The FAA cleared the Max to fly on 20 November, though with a list of conditions related to flight computer updates and new pilot training, following a 20-month grounding.

Maxes at Renton-c-VDB Photo_Shutterstock

Source: Shutterstock

Boeing 737 Max jets on the ground in Renton, Washington.

After the FAA move other national and regional aviation regulators will have to issue their own approvals to clear the type for a return to service.

Brazilian regulator ANAC on 25 November already withdrew the airworthiness directive that had prohibited the type’s operation in Brazil after it agreed with the FAAs evaluation of technical improvements to the aircraft that address safety issues.

The European Union Aviation Safety Agency expects to publish a final airworthiness directive on modification of the 737 Max in mid-January.

Some EASA member states, the agency says, issued their own decision prohibiting the operation of the 737 Max last year for their sovereign airspace.

“These bans will need to be lifted before the aircraft can fly again in the airspace of these countries,” it says. “EASA is working closely with the relevant national authorities to achieve this.”

EASA will also require non-European airlines which hold EASA third-country operator authorisation to implement equivalent requirements, including crew training.

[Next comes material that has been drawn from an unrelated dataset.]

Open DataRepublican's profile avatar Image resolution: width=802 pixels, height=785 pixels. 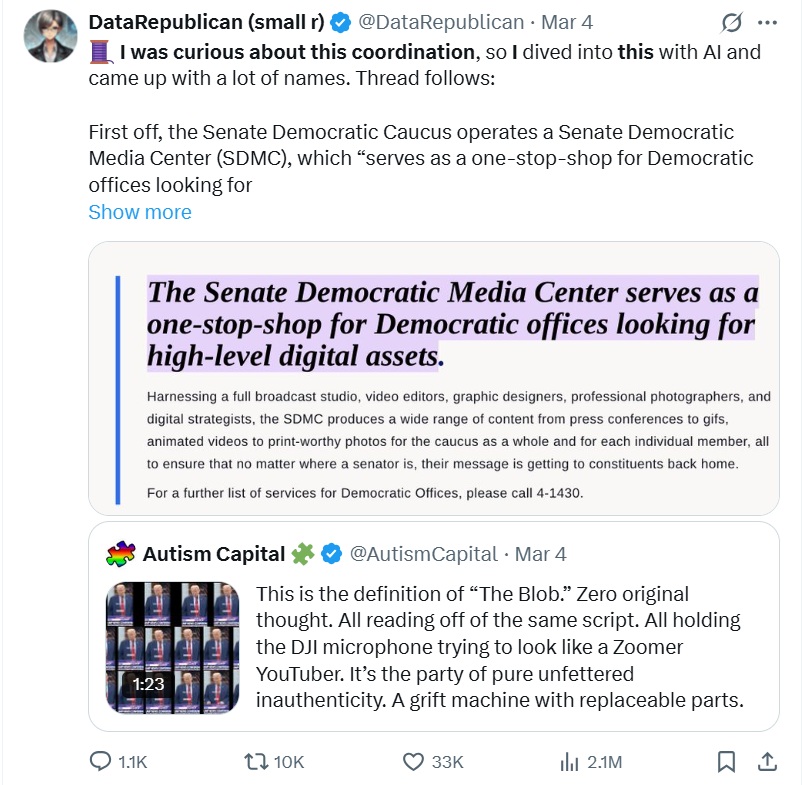49,36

“This will allow for the return to service of the 737 Max when the aircraft concerned are operated under [such] authorisation into, within or out of the territory of the EASA member states,” it says.

In China, the first country to ground the type following the second fatal crash in the space of a year, the country’s civil aviation authorities have reiterated comments made a month ago that there was “no set timetable” to lift the grounding of the Max.

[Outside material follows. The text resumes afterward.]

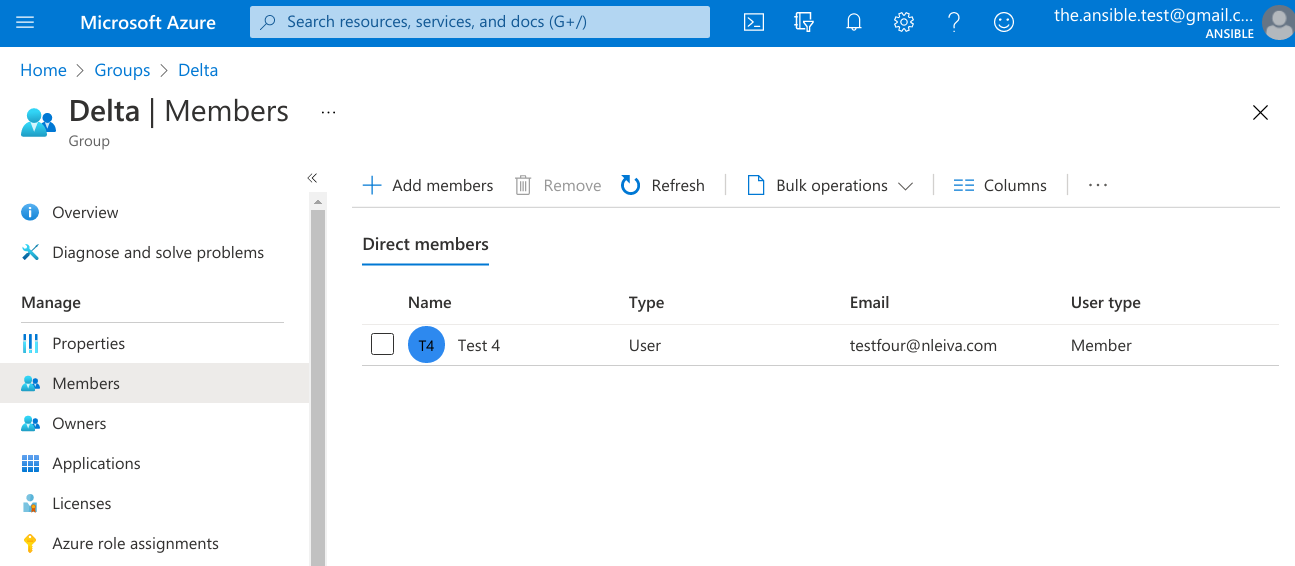This screenshot has width=1295, height=566.
Task: Open the Owners menu item
Action: pyautogui.click(x=79, y=423)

Speaking during a media briefing on 25 November, IATA’s senior vice-president safety and flight operations Gilberto Lopez Meyer said: ”We knew a year ago this staggered return to service was going to happen, mainly because of regulations.

”Once an aircraft is authorised to return to service [in one state] this is the start of a process that begins in the other states. This is the way it happens all the time. First the certificating authorities, then the other authorities. Some authorities have shorter, some have longer legal processes to follow.”

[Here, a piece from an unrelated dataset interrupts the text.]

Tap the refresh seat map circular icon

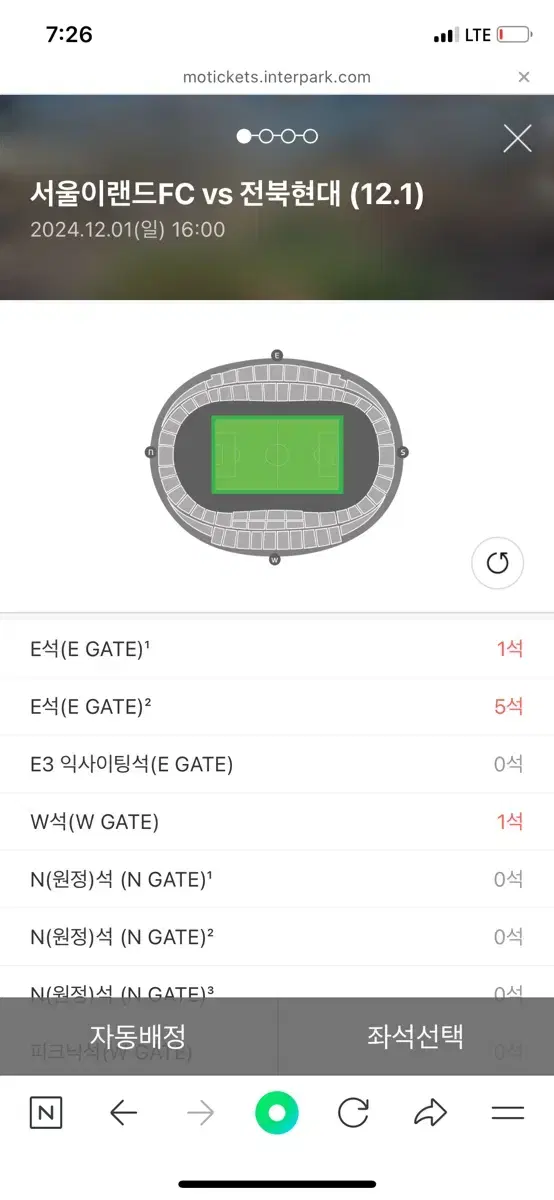pos(497,563)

He says that, a year ago, this was a “big concern” because the industry “urgently needed those aircraft” given the scale of capacity demand in 2019.

”But the situation we have now, with the strong reduction in demand, means this problem is not so big now,” he states. ”I’m not saying it’s not a problem. But for good or for bad, the pressure to have a simultaneous return of the Max everywhere is not as high.”

However, he notes that while the demand for capacity has relented, the greater efficiency of the Max means many operators will still want to return the type as quickly as they can.

”I would say most of the airlines would decide to bring the aircraft back as soon as possible, so we are urging the authorities to authorise the return to service following the FAA initial authorisation as soon as possible,” he says.